Last week, the Security Service of Ukraine (SBU) shut down a huge, illegal cryptofarm in the city of Vinnytsia, thought to be the country’s biggest ever. The perpetrators established their operation in an old warehouse, before setting up almost 5,000 cryptomining processors, which included 3,800 converted PlayStation 4 consoles.
It isn’t illegal to mine for cryptocurrency in Ukraine, meaning if you’ve got a few thousand old PlayStations lying around, there’s nothing stopping you from setting up your own farm in Eastern Europe. What brought this group of Bitcoin bandits unstuck was the enormous electricity theft that they performed to power their operation.

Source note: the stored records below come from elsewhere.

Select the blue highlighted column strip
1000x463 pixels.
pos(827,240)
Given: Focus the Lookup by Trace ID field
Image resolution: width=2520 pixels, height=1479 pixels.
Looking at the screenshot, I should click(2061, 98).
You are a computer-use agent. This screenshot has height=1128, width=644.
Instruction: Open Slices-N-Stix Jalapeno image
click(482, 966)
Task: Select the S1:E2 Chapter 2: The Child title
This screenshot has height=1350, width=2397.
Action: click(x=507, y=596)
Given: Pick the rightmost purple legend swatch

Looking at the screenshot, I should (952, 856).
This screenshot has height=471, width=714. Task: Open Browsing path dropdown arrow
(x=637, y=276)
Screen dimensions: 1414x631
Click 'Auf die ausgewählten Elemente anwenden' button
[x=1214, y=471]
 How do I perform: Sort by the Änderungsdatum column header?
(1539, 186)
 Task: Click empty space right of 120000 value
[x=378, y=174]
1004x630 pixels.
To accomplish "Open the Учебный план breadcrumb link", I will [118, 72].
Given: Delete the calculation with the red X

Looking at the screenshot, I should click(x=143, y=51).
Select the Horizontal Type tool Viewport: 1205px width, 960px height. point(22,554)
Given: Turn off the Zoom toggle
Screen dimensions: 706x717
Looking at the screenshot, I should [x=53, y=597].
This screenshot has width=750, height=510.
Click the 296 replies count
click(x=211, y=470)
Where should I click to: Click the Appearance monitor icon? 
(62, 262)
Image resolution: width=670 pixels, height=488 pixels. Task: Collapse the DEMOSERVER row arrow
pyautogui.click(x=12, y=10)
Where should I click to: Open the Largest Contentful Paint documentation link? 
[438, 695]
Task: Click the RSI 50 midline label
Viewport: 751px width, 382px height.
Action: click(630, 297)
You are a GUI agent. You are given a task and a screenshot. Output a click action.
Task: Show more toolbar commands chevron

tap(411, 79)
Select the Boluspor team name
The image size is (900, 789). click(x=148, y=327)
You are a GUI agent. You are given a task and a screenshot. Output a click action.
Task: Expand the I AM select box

The SBU estimates the crooks were stealing as much as nearly $350,000 worth of electricity every month, covering their tracks by using electricity meters that didn’t actually show how much energy they were using. According to the SBU, this electricity theft could have led to surges through the grid and blackouts where “entire neighbourhoods of Vinnytsia could be left without electricity.”
The SBU managed to seize 3,800 gaming consoles, 500 video cards, 50 processors, and documentation related to financial accounting for electricity consumption. Those arrested, believed to be residents of Kyiv and Vinnytsia, are set to be charged with electricity theft.
With more than 115 million PlayStation 4 Consoles sold around the world since it was first released at the end of 2013, finding 3,800 units in one place probably isn’t that hard. But the images released by the SBU, showing seemingly infinite rows of the sleek gaming console against the backdrop of a rundown warehouse, resembles a dystopian nightmare.
How do you actually mine cryptocurrency using PlayStation 4 consoles? According to these calculations, it’s entirely feasible, but highly inefficient, meaning it would have been impossible for the operation to make any money without stealing electricity.